## Problem statement
Write out all records as given; omit images.

## Available records
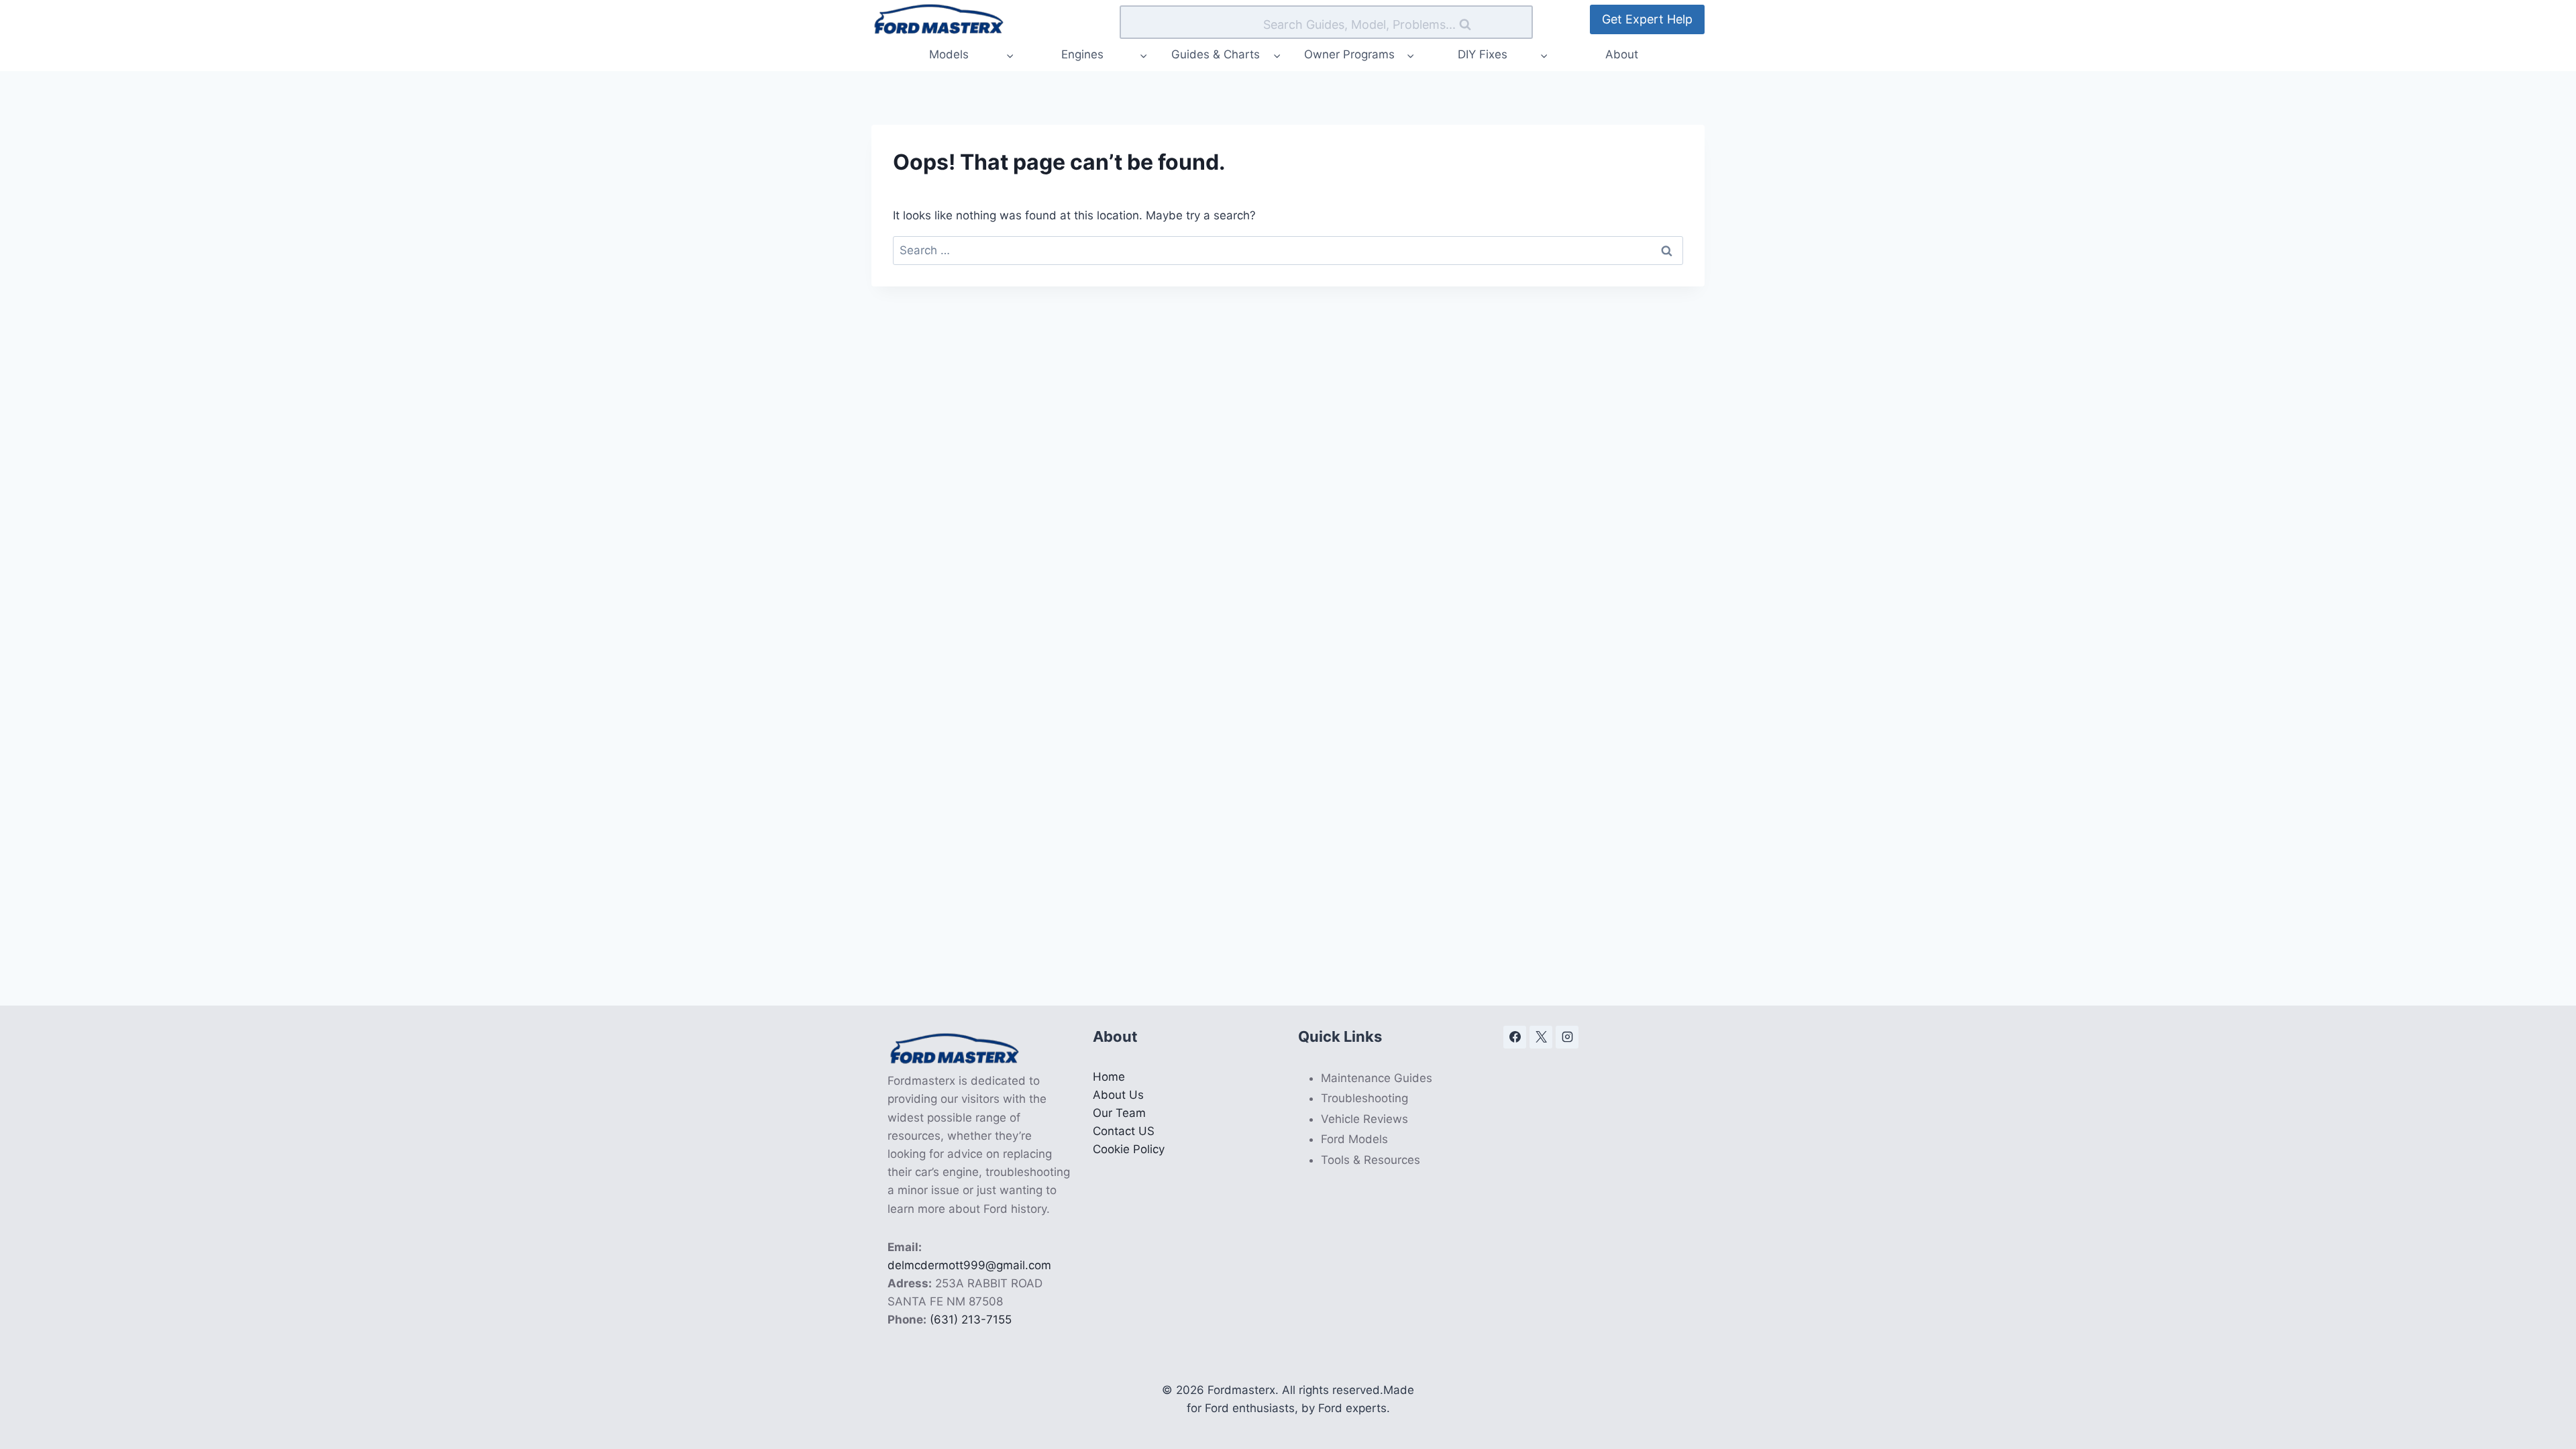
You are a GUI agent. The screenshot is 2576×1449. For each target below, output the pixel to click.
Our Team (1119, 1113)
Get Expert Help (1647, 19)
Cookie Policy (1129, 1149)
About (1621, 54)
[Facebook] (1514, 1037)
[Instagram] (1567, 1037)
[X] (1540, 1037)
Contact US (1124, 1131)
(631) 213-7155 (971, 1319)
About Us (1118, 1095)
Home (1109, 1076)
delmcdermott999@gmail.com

## Result
You are a GUI agent. The screenshot is 2576×1449. For each target below, output the pixel to click.
Our Team (1119, 1113)
Get Expert Help (1647, 19)
Cookie Policy (1129, 1149)
About (1621, 54)
[Facebook] (1514, 1037)
[Instagram] (1567, 1037)
[X] (1540, 1037)
Contact US (1124, 1131)
(631) 213-7155 (971, 1319)
About Us (1118, 1095)
Home (1109, 1076)
delmcdermott999@gmail.com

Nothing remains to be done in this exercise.